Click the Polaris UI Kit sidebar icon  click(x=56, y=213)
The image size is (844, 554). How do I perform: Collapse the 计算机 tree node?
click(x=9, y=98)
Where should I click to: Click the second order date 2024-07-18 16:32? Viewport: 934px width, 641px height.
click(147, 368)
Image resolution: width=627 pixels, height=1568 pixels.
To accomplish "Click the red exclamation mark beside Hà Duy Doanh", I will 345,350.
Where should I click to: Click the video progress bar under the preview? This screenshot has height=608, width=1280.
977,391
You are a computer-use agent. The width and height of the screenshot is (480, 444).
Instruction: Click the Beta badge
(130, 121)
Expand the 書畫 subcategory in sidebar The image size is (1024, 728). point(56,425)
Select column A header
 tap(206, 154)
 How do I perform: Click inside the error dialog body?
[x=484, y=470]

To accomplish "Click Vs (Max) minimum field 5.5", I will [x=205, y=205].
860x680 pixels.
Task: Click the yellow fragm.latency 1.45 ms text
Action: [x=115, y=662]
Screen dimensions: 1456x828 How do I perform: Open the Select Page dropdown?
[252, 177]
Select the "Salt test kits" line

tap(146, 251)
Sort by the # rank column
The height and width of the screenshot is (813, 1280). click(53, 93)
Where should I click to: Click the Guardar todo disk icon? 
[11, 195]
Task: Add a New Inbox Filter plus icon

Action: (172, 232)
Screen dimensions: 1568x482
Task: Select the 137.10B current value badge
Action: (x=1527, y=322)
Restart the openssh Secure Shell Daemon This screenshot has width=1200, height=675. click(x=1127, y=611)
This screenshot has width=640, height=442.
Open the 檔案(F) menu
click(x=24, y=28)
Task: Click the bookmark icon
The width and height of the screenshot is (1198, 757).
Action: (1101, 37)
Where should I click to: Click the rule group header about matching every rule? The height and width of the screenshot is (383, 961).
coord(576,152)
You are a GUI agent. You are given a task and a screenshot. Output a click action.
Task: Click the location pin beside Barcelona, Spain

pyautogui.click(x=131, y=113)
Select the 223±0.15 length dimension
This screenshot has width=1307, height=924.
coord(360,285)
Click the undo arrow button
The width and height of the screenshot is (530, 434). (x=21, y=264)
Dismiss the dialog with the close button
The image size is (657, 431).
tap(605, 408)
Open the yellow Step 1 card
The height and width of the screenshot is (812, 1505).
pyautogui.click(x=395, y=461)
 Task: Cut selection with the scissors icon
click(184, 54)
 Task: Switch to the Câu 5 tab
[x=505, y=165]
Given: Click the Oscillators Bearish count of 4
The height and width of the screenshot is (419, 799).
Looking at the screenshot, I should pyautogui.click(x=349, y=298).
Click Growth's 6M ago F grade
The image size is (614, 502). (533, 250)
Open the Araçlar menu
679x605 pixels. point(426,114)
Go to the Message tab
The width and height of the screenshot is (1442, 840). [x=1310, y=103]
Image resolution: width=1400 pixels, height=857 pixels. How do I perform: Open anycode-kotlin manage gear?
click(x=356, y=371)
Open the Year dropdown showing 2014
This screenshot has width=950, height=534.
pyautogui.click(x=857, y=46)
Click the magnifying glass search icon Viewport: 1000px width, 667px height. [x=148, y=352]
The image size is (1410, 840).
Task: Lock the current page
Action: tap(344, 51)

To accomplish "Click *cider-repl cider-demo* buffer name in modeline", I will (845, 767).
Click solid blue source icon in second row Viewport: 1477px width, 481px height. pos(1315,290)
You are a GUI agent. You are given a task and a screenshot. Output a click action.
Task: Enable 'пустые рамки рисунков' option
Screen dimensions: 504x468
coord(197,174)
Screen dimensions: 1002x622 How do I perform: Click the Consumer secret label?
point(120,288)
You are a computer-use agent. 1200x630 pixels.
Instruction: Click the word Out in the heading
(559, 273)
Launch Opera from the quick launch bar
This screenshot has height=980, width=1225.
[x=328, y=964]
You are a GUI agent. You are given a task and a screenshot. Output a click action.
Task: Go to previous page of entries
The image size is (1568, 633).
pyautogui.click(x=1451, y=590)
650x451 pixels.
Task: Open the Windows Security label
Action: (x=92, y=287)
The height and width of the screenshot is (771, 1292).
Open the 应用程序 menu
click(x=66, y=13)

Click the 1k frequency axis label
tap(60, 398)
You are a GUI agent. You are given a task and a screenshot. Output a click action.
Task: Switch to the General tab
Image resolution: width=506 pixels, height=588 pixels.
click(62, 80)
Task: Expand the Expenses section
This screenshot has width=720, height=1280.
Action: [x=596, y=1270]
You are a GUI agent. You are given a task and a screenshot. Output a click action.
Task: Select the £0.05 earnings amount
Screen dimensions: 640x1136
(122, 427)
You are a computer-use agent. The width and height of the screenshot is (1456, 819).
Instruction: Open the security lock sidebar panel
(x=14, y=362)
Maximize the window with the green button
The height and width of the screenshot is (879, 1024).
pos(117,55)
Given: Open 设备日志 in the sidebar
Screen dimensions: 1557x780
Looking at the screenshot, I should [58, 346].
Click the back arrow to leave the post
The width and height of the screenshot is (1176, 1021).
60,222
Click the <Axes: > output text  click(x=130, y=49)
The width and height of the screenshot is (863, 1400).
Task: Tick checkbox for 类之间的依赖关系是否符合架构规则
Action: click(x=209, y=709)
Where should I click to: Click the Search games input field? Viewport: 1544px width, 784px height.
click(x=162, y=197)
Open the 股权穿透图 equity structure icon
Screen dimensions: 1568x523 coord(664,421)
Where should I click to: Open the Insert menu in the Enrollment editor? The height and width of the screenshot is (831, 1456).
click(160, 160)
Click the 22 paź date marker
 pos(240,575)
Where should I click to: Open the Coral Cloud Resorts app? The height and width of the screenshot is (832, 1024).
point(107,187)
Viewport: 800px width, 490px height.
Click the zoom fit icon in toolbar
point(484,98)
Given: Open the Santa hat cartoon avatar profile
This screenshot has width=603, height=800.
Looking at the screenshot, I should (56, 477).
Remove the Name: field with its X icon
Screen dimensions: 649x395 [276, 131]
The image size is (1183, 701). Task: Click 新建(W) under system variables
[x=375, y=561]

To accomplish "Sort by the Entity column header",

==*==

-- Written problem --
Output every line of the data above as a JSON list of strings, one string per line, and leave out the blank lines.

-- Response to the exercise --
[
  "Click the Polaris UI Kit sidebar icon  click(x=56, y=213)",
  "The image size is (844, 554). How do I perform: Collapse the 计算机 tree node?",
  "click(x=9, y=98)",
  "Where should I click to: Click the second order date 2024-07-18 16:32? Viewport: 934px width, 641px height.",
  "click(147, 368)",
  "Image resolution: width=627 pixels, height=1568 pixels.",
  "To accomplish \"Click the red exclamation mark beside Hà Duy Doanh\", I will 345,350.",
  "Where should I click to: Click the video progress bar under the preview? This screenshot has height=608, width=1280.",
  "977,391",
  "You are a computer-use agent. The width and height of the screenshot is (480, 444).",
  "Instruction: Click the Beta badge",
  "(130, 121)",
  "Expand the 書畫 subcategory in sidebar The image size is (1024, 728). point(56,425)",
  "Select column A header",
  " tap(206, 154)",
  " How do I perform: Click inside the error dialog body?",
  "[x=484, y=470]",
  "To accomplish \"Click Vs (Max) minimum field 5.5\", I will [x=205, y=205].",
  "860x680 pixels.",
  "Task: Click the yellow fragm.latency 1.45 ms text",
  "Action: [x=115, y=662]",
  "Screen dimensions: 1456x828 How do I perform: Open the Select Page dropdown?",
  "[252, 177]",
  "Select the \"Salt test kits\" line",
  "tap(146, 251)",
  "Sort by the # rank column",
  "The height and width of the screenshot is (813, 1280). click(53, 93)",
  "Where should I click to: Click the Guardar todo disk icon? ",
  "[11, 195]",
  "Task: Add a New Inbox Filter plus icon",
  "Action: (172, 232)",
  "Screen dimensions: 1568x482",
  "Task: Select the 137.10B current value badge",
  "Action: (x=1527, y=322)",
  "Restart the openssh Secure Shell Daemon This screenshot has width=1200, height=675. click(x=1127, y=611)",
  "This screenshot has width=640, height=442.",
  "Open the 檔案(F) menu",
  "click(x=24, y=28)",
  "Task: Click the bookmark icon",
  "The width and height of the screenshot is (1198, 757).",
  "Action: (1101, 37)",
  "Where should I click to: Click the rule group header about matching every rule? The height and width of the screenshot is (383, 961).",
  "coord(576,152)",
  "You are a GUI agent. You are given a task and a screenshot. Output a click action.",
  "Task: Click the location pin beside Barcelona, Spain",
  "pyautogui.click(x=131, y=113)",
  "Select the 223±0.15 length dimension",
  "This screenshot has width=1307, height=924.",
  "coord(360,285)",
  "Click the undo arrow button",
  "The width and height of the screenshot is (530, 434). (x=21, y=264)",
  "Dismiss the dialog with the close button",
  "The image size is (657, 431).",
  "tap(605, 408)",
  "Open the yellow Step 1 card",
  "The height and width of the screenshot is (812, 1505).",
  "pyautogui.click(x=395, y=461)",
  " Task: Cut selection with the scissors icon",
  "click(184, 54)",
  " Task: Switch to the Câu 5 tab",
  "[x=505, y=165]",
  "Given: Click the Oscillators Bearish count of 4",
  "The height and width of the screenshot is (419, 799).",
  "Looking at the screenshot, I should pyautogui.click(x=349, y=298).",
  "Click Growth's 6M ago F grade",
  "The image size is (614, 502). (533, 250)",
  "Open the Araçlar menu",
  "679x605 pixels. point(426,114)",
  "Go to the Message tab",
  "The width and height of the screenshot is (1442, 840). [x=1310, y=103]",
  "Image resolution: width=1400 pixels, height=857 pixels. How do I perform: Open anycode-kotlin manage gear?",
  "click(x=356, y=371)",
  "Open the Year dropdown showing 2014",
  "This screenshot has width=950, height=534.",
  "pyautogui.click(x=857, y=46)",
  "Click the magnifying glass search icon Viewport: 1000px width, 667px height. [x=148, y=352]",
  "The image size is (1410, 840).",
  "Task: Lock the current page",
  "Action: tap(344, 51)",
  "To accomplish \"Click *cider-repl cider-demo* buffer name in modeline\", I will (845, 767).",
  "Click solid blue source icon in second row Viewport: 1477px width, 481px height. pos(1315,290)",
  "You are a GUI agent. You are given a task and a screenshot. Output a click action.",
  "Task: Enable 'пустые рамки рисунков' option",
  "Screen dimensions: 504x468",
  "coord(197,174)",
  "Screen dimensions: 1002x622 How do I perform: Click the Consumer secret label?",
  "point(120,288)",
  "You are a computer-use agent. 1200x630 pixels.",
  "Instruction: Click the word Out in the heading",
  "(559, 273)",
  "Launch Opera from the quick launch bar",
  "This screenshot has height=980, width=1225.",
  "[x=328, y=964]",
  "You are a GUI agent. You are given a task and a screenshot. Output a click action.",
  "Task: Go to previous page of entries",
  "The image size is (1568, 633).",
  "pyautogui.click(x=1451, y=590)",
  "650x451 pixels.",
  "Task: Open the Windows Security label",
  "Action: (x=92, y=287)",
  "The height and width of the screenshot is (771, 1292).",
  "Open the 应用程序 menu",
  "click(x=66, y=13)",
  "Click the 1k frequency axis label",
  "tap(60, 398)",
  "You are a GUI agent. You are given a task and a screenshot. Output a click action.",
  "Task: Switch to the General tab",
  "Image resolution: width=506 pixels, height=588 pixels.",
  "click(62, 80)",
  "Task: Expand the Expenses section",
  "This screenshot has width=720, height=1280.",
  "Action: [x=596, y=1270]",
  "You are a GUI agent. You are given a task and a screenshot. Output a click action.",
  "Task: Select the £0.05 earnings amount",
  "Screen dimensions: 640x1136",
  "(122, 427)",
  "You are a computer-use agent. The width and height of the screenshot is (1456, 819).",
  "Instruction: Open the security lock sidebar panel",
  "(x=14, y=362)",
  "Maximize the window with the green button",
  "The height and width of the screenshot is (879, 1024).",
  "pos(117,55)",
  "Given: Open 设备日志 in the sidebar",
  "Screen dimensions: 1557x780",
  "Looking at the screenshot, I should [58, 346].",
  "Click the back arrow to leave the post",
  "The width and height of the screenshot is (1176, 1021).",
  "60,222",
  "Click the <Axes: > output text  click(x=130, y=49)",
  "The width and height of the screenshot is (863, 1400).",
  "Task: Tick checkbox for 类之间的依赖关系是否符合架构规则",
  "Action: click(x=209, y=709)",
  "Where should I click to: Click the Search games input field? Viewport: 1544px width, 784px height.",
  "click(x=162, y=197)",
  "Open the 股权穿透图 equity structure icon",
  "Screen dimensions: 1568x523 coord(664,421)",
  "Where should I click to: Open the Insert menu in the Enrollment editor? The height and width of the screenshot is (831, 1456).",
  "click(160, 160)",
  "Click the 22 paź date marker",
  " pos(240,575)",
  "Where should I click to: Open the Coral Cloud Resorts app? The height and width of the screenshot is (832, 1024).",
  "point(107,187)",
  "Viewport: 800px width, 490px height.",
  "Click the zoom fit icon in toolbar",
  "point(484,98)",
  "Given: Open the Santa hat cartoon avatar profile",
  "This screenshot has width=603, height=800.",
  "Looking at the screenshot, I should (56, 477).",
  "Remove the Name: field with its X icon",
  "Screen dimensions: 649x395 [276, 131]",
  "The image size is (1183, 701). Task: Click 新建(W) under system variables",
  "[x=375, y=561]",
  "To accomplish \"Sort by the Entity column header\","
]